# UAT to ensure Kubeflow pipelines can access Spark 

This notebook verifies that the Kubeflow pipeline stages are able to run Spark jobs. This notebook creates a component that runs a trivial Spark job to calculate the number of vowels in a sample string, and then a pipeline that executes this component.

The expected outcome is that the Spark job inside the component runs successfully, and this is verified by polling the run status. In the component, an assertion is made for the correct result, and if the run was successful, it means that the assertion passed.
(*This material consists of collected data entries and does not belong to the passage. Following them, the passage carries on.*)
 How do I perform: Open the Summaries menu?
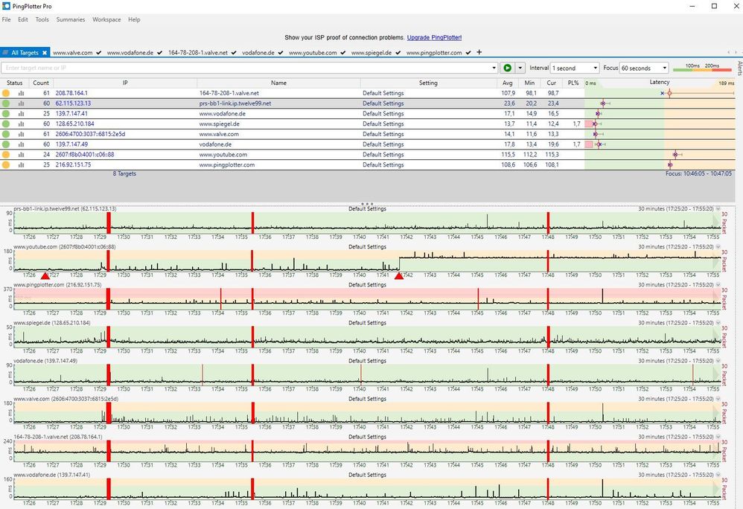[71, 19]
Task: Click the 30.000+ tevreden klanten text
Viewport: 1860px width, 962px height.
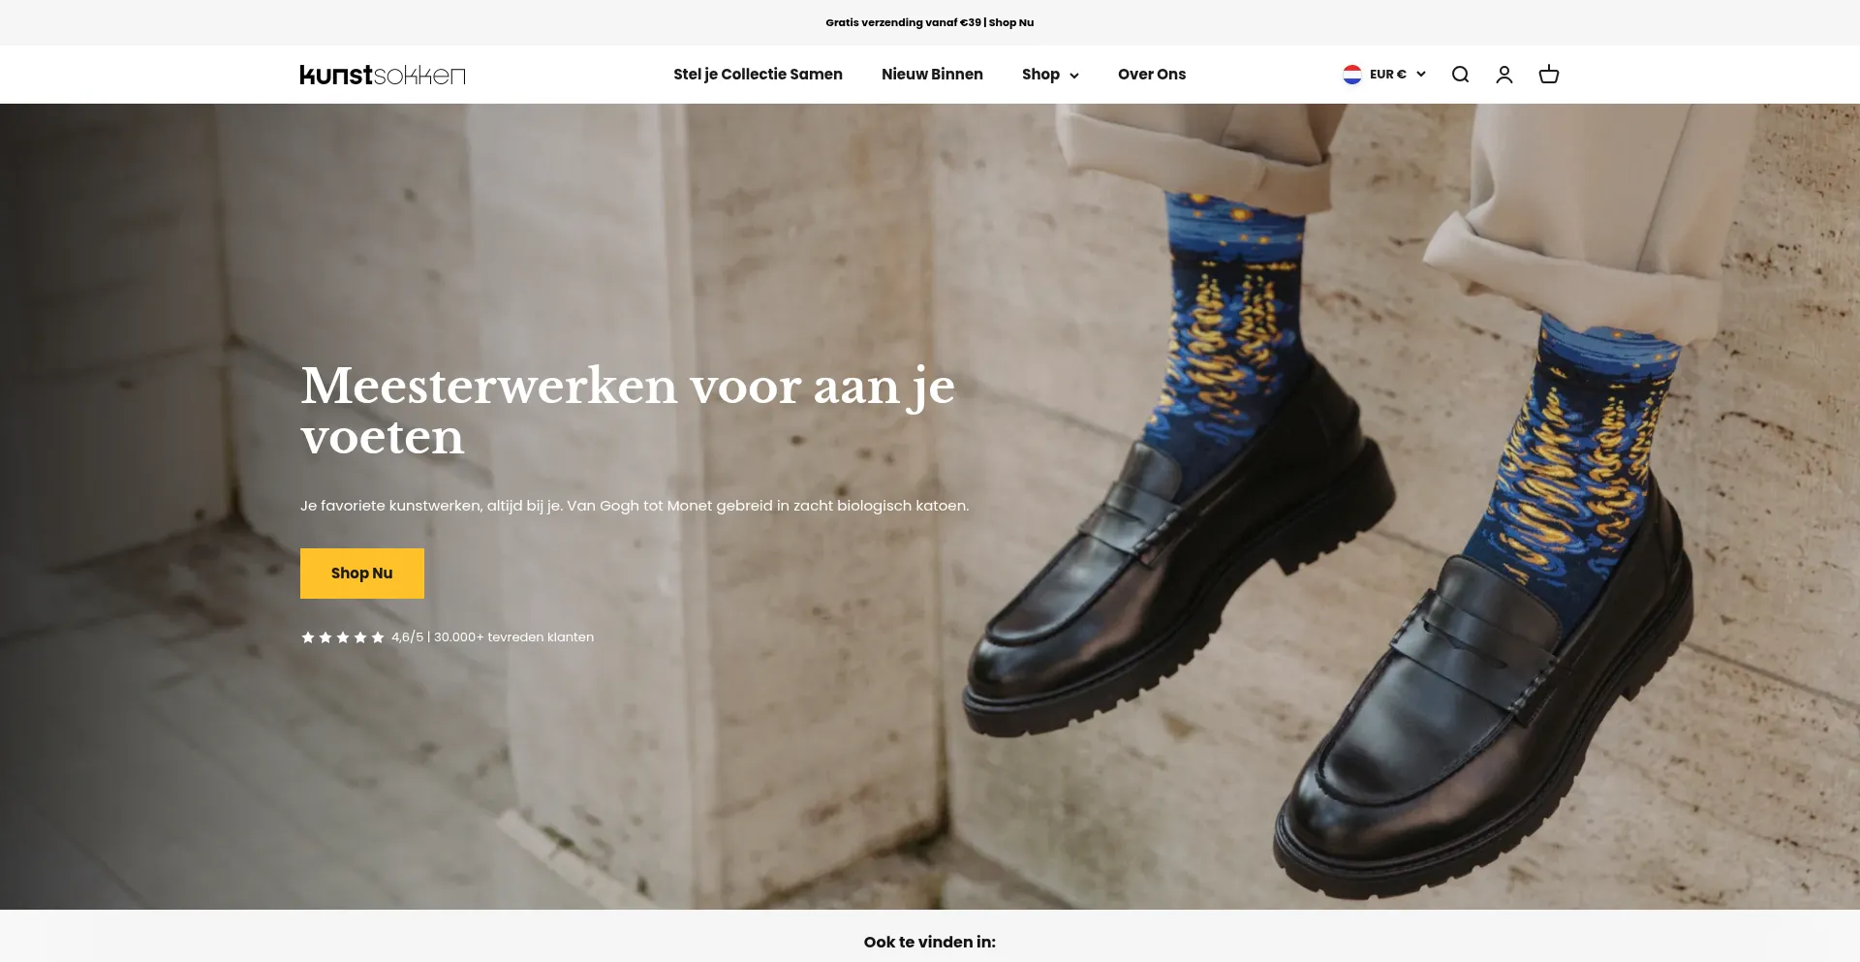Action: pyautogui.click(x=513, y=637)
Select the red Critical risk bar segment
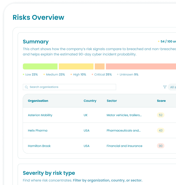The width and height of the screenshot is (176, 185). coord(141,66)
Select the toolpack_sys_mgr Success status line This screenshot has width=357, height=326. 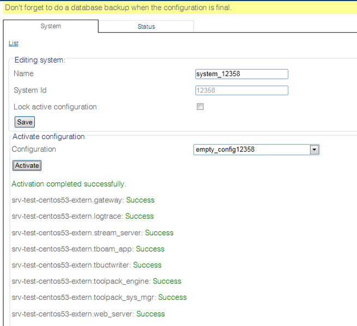click(x=99, y=297)
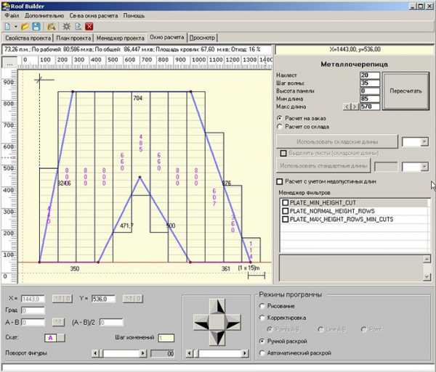Image resolution: width=436 pixels, height=372 pixels.
Task: Click the Save diskette toolbar icon
Action: click(36, 26)
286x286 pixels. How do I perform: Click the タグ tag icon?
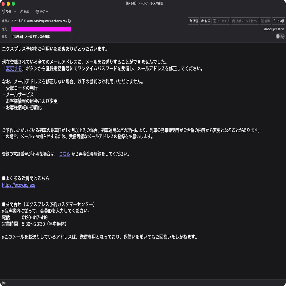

In the event of failure of assertion, the run would be in FAILURE state.

This notebook requires Kubeflow + Spark setup to have been deployed.

### Install necessary packages and dependencies

In [None]:
# Please check the requirements.in file for more details
!python3 -m pip install -r requirements.txt

### Import required packages

In [None]:
import os

import kfp

from kfp import dsl, kubernetes
from tenacity import retry, stop_after_attempt, wait_exponential

### Define literals

In [None]:
EXPERIMENT_NAME = "Count the number of vowels in a given string"
CHARMED_SPARK_OCI_IMAGE = "ghcr.io/canonical/charmed-spark:3.5.5-22.04_edge"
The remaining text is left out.